WHAT TO DO — The reply must contain exactly the lines below from the one with "Saturday Morning Celebration, (271, 352)" down to the one with "[Instagram] (704, 149)", both included, and nothing more; please omit the pictures.

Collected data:

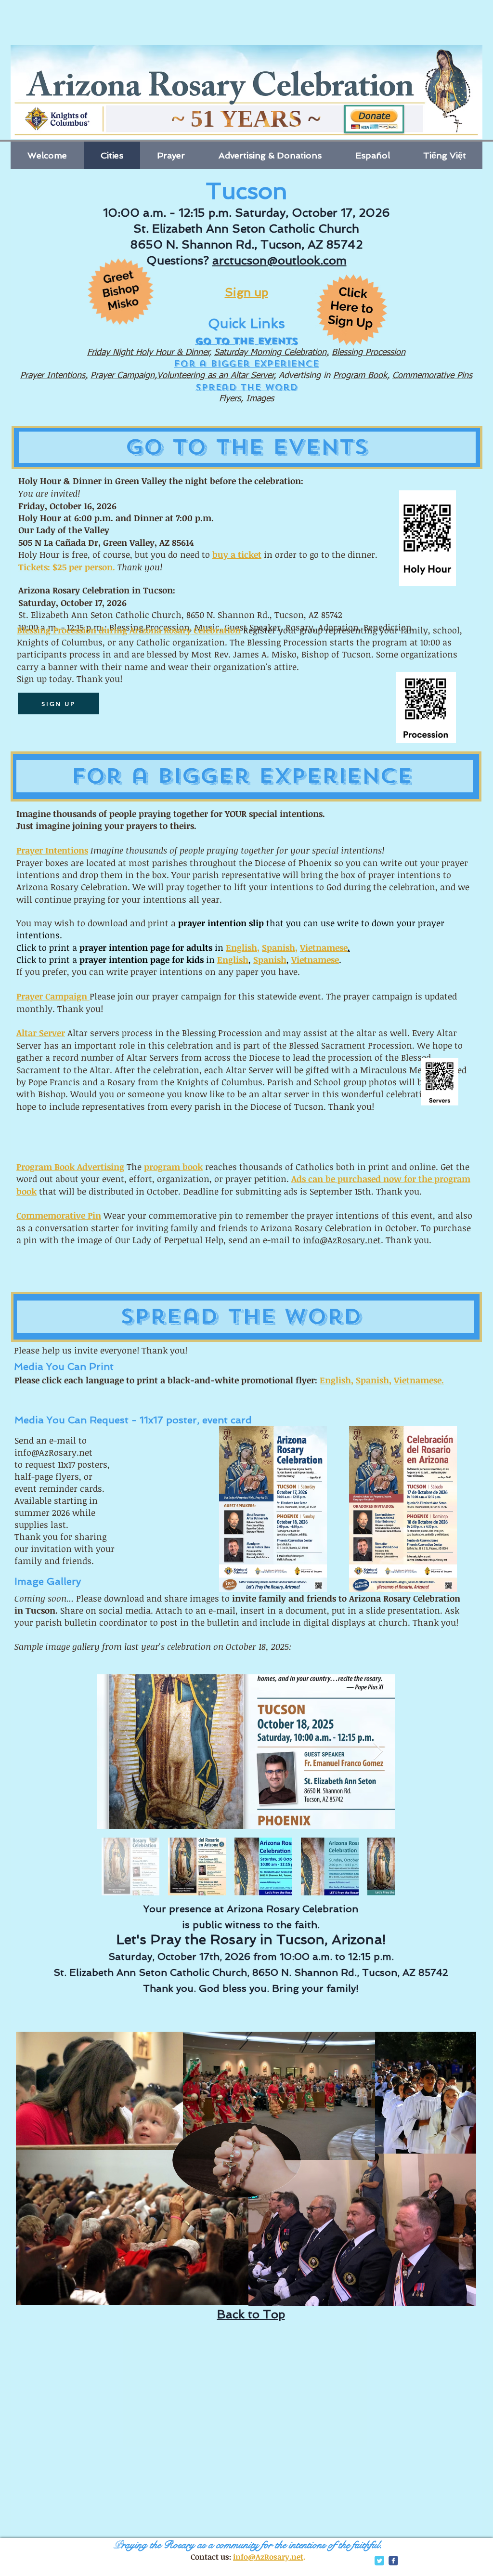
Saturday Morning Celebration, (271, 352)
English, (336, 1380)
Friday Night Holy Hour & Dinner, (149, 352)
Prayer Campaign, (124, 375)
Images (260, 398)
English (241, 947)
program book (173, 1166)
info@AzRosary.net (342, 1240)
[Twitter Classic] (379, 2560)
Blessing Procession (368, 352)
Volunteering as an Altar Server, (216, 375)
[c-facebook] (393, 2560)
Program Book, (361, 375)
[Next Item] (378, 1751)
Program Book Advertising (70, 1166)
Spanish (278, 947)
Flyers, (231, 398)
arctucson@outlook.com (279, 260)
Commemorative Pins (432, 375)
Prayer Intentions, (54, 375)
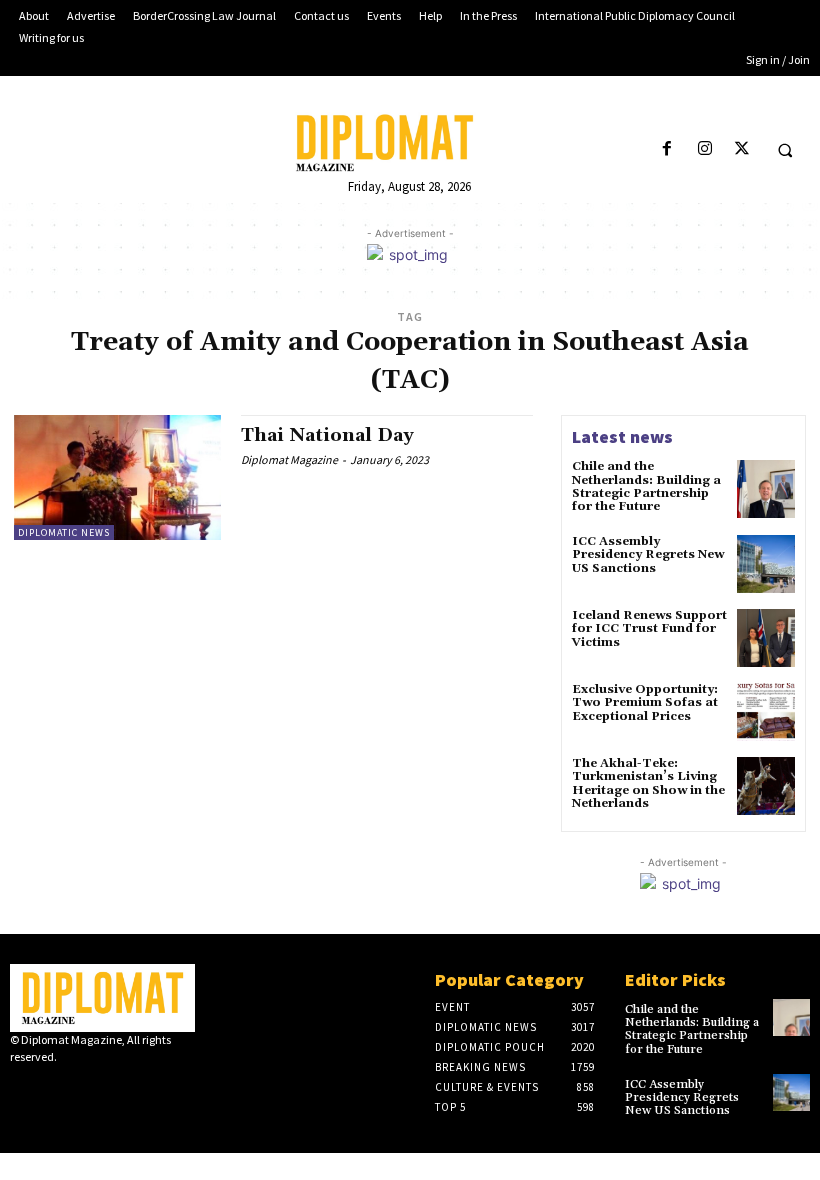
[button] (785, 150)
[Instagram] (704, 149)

* * *

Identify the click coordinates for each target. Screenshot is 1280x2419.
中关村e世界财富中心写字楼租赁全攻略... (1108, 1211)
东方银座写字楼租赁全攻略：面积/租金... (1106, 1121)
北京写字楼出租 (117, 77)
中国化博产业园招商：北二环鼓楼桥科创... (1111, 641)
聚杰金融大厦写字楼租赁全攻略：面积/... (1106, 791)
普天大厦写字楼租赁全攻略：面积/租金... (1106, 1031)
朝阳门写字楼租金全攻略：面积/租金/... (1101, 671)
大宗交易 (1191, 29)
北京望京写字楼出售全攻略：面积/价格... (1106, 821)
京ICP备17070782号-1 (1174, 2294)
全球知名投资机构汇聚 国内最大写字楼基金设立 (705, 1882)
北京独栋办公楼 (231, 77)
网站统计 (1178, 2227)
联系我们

* * *

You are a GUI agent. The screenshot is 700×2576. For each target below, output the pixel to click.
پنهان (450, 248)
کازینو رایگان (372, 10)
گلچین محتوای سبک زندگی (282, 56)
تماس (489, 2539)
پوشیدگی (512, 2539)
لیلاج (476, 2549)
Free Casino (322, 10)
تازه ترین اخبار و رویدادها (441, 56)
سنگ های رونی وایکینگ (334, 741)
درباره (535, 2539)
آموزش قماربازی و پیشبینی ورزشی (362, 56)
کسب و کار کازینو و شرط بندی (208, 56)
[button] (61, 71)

ANSWER —
Saturday Morning Celebration, (271, 352)
English, (336, 1380)
Friday Night Holy Hour & Dinner, (149, 352)
Prayer Campaign, (124, 375)
Images (260, 398)
English (241, 947)
program book (173, 1166)
info@AzRosary.net (342, 1240)
[Twitter Classic] (379, 2560)
Blessing Procession (368, 352)
Volunteering as an Altar Server, (216, 375)
[c-facebook] (393, 2560)
Program Book, (361, 375)
[Next Item] (378, 1751)
Program Book Advertising (70, 1166)
Spanish (278, 947)
Flyers, (231, 398)
arctucson@outlook.com (279, 260)
Commemorative Pins (432, 375)
Prayer Intentions, (54, 375)
[button] (785, 150)
[Instagram] (704, 149)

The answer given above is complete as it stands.